Johanna Jainchill
As bad as 2020 was for, well, everyone, for Virgin Voyages, it was particularly disappointing.
Just as the new brand's first ship was supposed to be shown off to thousands of travel advisors and members of the press in March, Covid-19 reached pandemic status and the cruise industry shut down.
Like several ships built and delivered this year, the Scarlet Lady has yet to carry any passengers. Virgin sent the ship back to Italy, where it was built, and where it is moored outside of the port of Civitavecchia. Virgin last month suspended all sailings on the Scarlet Lady through May 8 and moved back the launch of its second ship, the Valiant Lady, from May until Nov. 14.
Tom McAlpin, CEO of Virgin Voyages, is nonetheless enthusiastic about 2021 and bullish about cruising.
"When we start showcasing the ship people will get really excited again," he said. "It's a beautiful ship, and the experience is really different and unique and very much adult focused. We need to beat our drums."
McAlpin is confident that the Scarlet Lady will sail as planned, on a May 9 itinerary to Mexico and Virgin's private destination in Bimini, the Bahamas.

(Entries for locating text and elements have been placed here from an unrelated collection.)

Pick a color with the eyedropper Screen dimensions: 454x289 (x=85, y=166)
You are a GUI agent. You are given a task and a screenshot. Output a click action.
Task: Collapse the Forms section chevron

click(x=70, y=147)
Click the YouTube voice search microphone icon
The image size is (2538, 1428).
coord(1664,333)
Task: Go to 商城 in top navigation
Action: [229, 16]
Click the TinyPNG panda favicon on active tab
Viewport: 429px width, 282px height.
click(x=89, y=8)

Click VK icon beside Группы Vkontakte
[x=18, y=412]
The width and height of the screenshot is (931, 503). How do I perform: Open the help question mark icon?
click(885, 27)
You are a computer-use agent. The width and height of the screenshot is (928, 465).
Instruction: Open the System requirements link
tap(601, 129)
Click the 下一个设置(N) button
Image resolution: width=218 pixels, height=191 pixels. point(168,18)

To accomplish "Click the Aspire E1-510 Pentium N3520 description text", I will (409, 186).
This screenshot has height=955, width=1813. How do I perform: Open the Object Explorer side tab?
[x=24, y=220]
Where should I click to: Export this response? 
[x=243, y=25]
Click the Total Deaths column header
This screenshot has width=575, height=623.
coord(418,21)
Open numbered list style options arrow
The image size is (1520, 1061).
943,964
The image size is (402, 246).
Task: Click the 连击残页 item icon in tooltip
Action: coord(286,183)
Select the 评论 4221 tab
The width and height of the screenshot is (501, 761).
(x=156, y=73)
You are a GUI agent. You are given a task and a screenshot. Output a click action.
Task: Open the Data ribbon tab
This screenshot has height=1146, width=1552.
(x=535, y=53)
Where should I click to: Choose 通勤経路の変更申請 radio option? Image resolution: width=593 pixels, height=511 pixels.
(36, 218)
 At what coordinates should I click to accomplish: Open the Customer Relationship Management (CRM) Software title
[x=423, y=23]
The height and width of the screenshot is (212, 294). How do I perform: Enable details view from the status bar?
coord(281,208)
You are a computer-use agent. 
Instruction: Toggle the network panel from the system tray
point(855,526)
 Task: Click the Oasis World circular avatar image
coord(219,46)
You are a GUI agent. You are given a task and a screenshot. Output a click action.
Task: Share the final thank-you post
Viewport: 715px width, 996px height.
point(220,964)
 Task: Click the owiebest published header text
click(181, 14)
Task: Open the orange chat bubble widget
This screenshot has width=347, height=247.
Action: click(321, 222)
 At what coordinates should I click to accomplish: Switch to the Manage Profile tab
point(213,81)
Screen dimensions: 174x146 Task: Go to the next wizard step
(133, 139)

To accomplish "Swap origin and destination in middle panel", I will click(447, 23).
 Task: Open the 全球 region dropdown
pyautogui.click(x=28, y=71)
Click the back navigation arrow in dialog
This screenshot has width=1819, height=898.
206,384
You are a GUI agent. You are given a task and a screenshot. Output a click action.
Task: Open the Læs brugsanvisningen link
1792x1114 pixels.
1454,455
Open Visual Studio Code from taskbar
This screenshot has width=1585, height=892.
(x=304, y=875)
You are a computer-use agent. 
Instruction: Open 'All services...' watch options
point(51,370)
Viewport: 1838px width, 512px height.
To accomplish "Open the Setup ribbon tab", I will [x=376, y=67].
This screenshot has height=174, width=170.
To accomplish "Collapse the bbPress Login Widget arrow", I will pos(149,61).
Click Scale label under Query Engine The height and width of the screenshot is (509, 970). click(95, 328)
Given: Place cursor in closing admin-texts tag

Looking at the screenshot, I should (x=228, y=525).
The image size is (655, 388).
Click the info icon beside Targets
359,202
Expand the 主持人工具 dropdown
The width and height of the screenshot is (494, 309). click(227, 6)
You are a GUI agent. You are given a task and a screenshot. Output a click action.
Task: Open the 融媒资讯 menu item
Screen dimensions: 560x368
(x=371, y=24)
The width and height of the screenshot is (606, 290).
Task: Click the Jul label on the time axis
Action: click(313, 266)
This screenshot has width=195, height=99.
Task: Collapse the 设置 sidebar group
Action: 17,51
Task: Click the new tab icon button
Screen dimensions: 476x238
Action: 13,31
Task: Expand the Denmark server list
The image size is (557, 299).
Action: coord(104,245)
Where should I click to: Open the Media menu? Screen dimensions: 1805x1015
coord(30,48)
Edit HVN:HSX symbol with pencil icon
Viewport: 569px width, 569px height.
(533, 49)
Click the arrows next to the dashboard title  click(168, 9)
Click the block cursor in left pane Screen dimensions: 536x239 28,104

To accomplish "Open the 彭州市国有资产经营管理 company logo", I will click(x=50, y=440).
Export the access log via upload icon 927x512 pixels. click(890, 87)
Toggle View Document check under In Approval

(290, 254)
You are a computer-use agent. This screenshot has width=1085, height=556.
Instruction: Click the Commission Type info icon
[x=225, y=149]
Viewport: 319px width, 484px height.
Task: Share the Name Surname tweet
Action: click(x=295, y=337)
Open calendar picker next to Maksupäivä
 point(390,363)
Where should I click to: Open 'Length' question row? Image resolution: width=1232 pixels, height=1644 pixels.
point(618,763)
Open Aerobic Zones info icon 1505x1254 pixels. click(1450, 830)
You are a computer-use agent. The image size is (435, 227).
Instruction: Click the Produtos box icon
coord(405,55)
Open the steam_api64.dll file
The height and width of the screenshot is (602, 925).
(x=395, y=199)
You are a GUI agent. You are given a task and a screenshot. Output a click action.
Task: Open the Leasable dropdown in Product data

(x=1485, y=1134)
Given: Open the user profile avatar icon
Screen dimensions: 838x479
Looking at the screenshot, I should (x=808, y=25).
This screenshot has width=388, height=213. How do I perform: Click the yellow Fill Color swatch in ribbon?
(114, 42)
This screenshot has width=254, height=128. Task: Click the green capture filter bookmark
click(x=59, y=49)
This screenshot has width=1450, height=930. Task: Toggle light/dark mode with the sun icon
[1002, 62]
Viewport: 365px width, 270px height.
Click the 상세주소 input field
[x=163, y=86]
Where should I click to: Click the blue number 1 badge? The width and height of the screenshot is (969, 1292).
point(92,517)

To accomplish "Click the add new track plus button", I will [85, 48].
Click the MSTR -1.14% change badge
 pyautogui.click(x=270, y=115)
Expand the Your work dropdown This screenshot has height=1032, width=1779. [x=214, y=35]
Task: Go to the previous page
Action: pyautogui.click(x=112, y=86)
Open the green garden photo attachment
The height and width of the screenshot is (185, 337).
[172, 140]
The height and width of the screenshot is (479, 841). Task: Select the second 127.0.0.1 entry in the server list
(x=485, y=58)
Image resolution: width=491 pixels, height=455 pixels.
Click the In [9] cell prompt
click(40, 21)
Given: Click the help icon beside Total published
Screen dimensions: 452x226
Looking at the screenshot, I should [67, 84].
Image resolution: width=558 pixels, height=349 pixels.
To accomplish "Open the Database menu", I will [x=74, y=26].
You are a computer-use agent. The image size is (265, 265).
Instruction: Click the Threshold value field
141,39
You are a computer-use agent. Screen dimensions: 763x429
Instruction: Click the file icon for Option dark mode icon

McAlpin said the line chose this date because it "was realistic." He didn't want to keep rolling it back month by month, which he said wasn't "doing our sailors or our crew any good" ("sailors" is Virgin-speak for "passengers," it also calls travel advisors "first mates").
"We wanted to pick something that we could feel confident that we can hit," he said. "That, combined with the new announcements on vaccines and that fact that they're actually out there gives me renewed confidence in those dates."
He explained that the Valiant's debut was pushed back as far as it was for several reasons. One is that the shipyard building the vessel, Fincantieri's Marghera yard, closed earlier this year because of the pandemic and is impacted again by Italy's recent shutdown. Beyond that, the Valiant was supposed to launch when the Scarlet Lady already had more than a year of sailings under its belt.
"Launching two ships within months of each other just doesn't work from an operations perspective and a market perspective," McAlpin said. "We always thought we'd have 15 months between ships. We want to be sure we have enough time to launch properly at the right time."
McAlpin believes the vaccine "is a game changer ... that there is light at the end of the tunnel, that we have a solution that works, and it's just a matter of time now. I'm anxious for the vaccines to get distributed as quickly as possible so we can get back to cruising and living life the way we all want to."
McAlpin is also excited about the cruise terminal being built at PortMiami for Virgin Voyages, which he toured earlier this month. He said it has "the best location" at the port: Its proximity to downtown Miami gives cruisers a city view and Miami residents a view of the ship.
Looking ahead, McAlpin said he hopes Biden will reopen Cuba, which had featured heavily on Virgin's initial itineraries before the Trump administration banned cruising to the island.
"Cuba is a place that people want to go see," he said. "I'm sure our president has a lot of other priorities right now, with the pandemic and opening businesses, but I'm hopeful that this rises high on his priority list. It would be great for the industry and great for the Cuban people. They really benefited from tourism, and that all shut down."
As far as McAlpin is concerned, 2020 "was a bad year, and we want to put 2020 behind us, but we're incredibly optimistic about the future. We believe in the industry, and the market for this ship is very strong. We need to get it out there people can see how fun it is and how different it is."